* [Required action]: Extract from the entries below, exactly as given, only the lines from the line containing "The width and height of the screenshot is (854, 779)." to the line containing "the person location", both lines included.
The data: Begin
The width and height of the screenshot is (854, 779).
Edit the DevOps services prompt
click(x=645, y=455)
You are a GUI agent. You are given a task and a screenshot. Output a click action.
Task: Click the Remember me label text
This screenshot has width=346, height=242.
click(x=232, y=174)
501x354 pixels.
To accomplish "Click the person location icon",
The data: End
The data: Begin
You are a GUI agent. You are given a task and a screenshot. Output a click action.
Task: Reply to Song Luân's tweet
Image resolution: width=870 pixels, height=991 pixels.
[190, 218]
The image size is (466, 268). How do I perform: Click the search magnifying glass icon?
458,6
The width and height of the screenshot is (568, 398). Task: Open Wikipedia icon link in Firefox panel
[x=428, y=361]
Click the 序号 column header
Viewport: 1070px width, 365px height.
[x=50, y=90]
The data: End
* [Written solution]:
The width and height of the screenshot is (854, 779).
Edit the DevOps services prompt
click(x=645, y=455)
You are a GUI agent. You are given a task and a screenshot. Output a click action.
Task: Click the Remember me label text
This screenshot has width=346, height=242.
click(x=232, y=174)
501x354 pixels.
To accomplish "Click the person location icon",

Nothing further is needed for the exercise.